**Exercise goal:** Find each row below that contains the string "screenshot", matching case exactly, and copy those rows in full.

**Records for this task:**
::::::::::

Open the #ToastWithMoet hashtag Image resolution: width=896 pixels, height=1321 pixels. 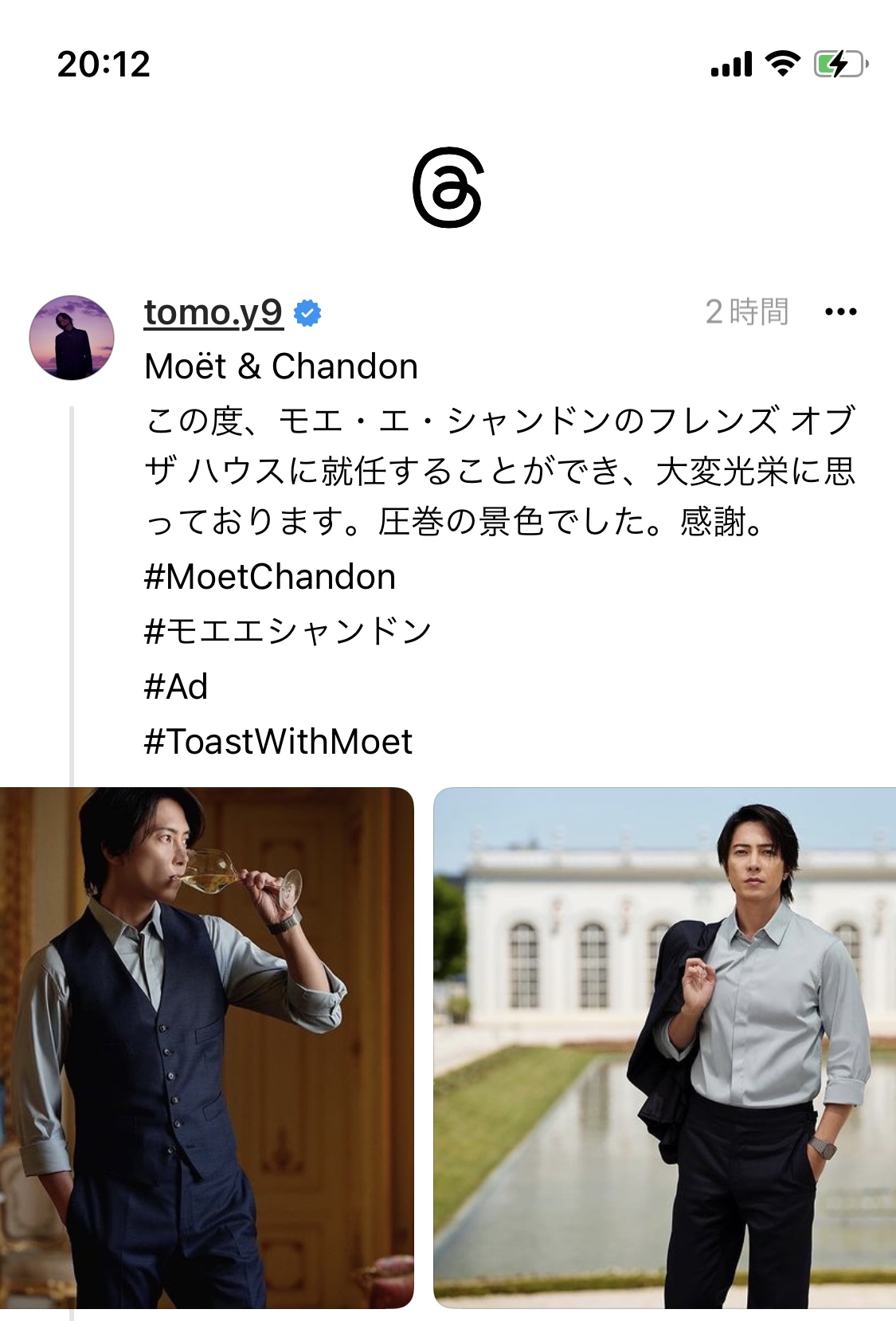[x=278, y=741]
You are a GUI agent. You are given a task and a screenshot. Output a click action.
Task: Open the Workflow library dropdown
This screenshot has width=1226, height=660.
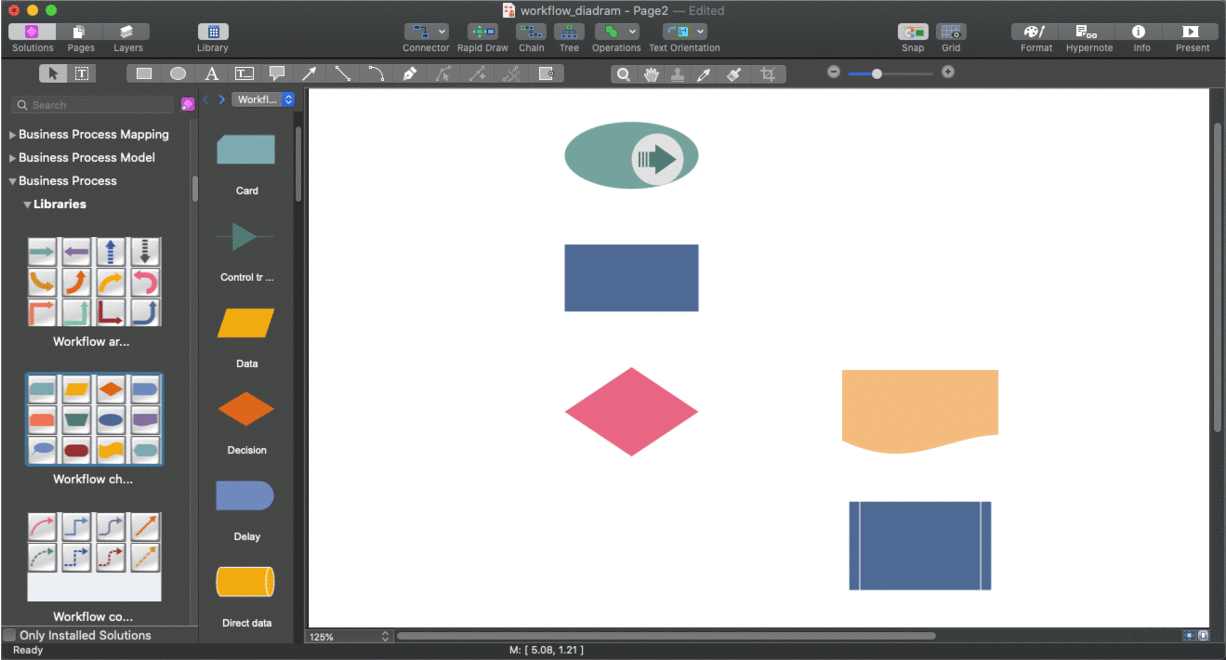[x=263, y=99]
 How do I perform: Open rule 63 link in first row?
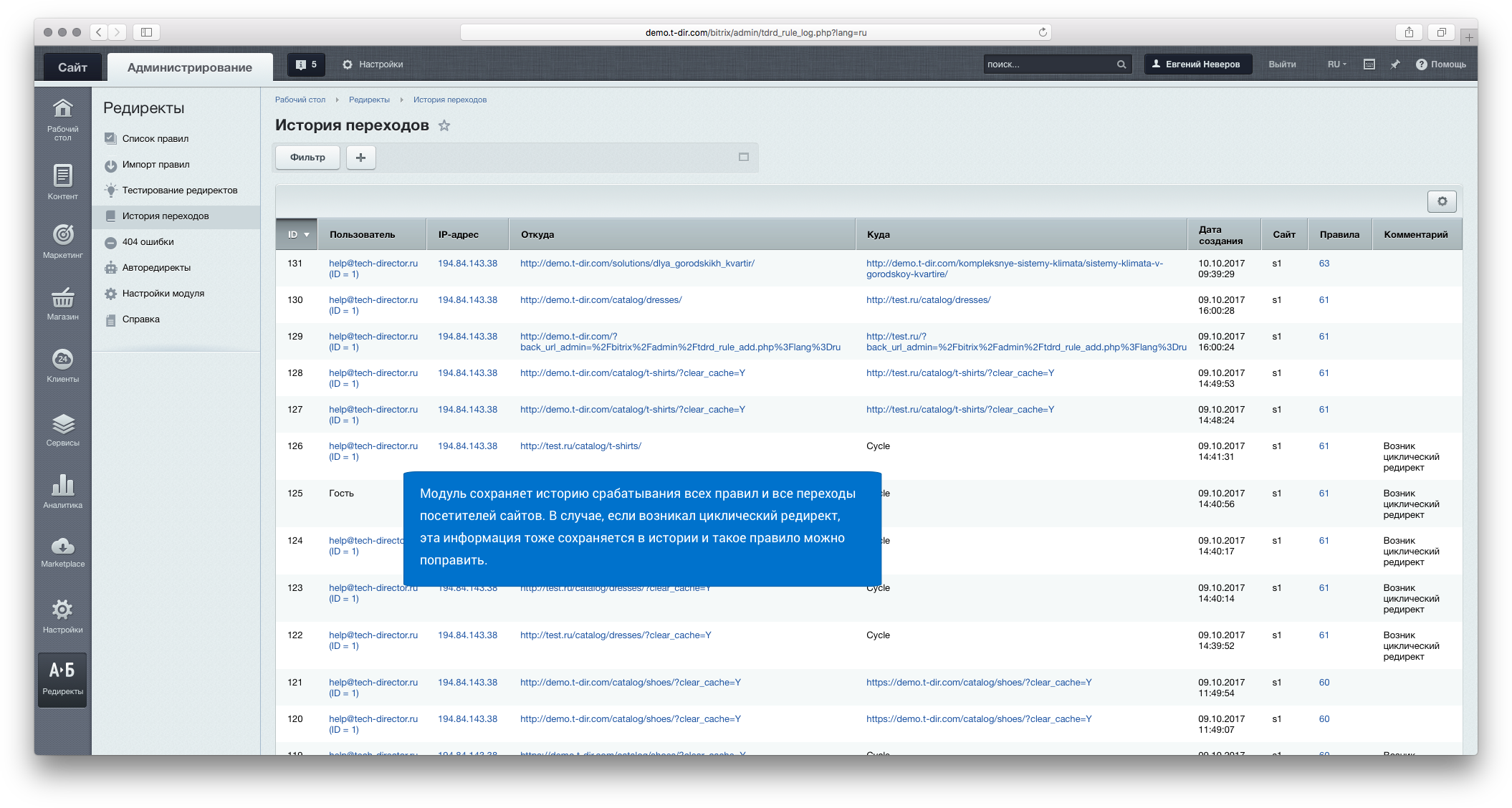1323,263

::::::::::

**Written answer:**
You are a GUI agent. You are given a task and a screenshot. Output a click action.
This screenshot has width=1226, height=660.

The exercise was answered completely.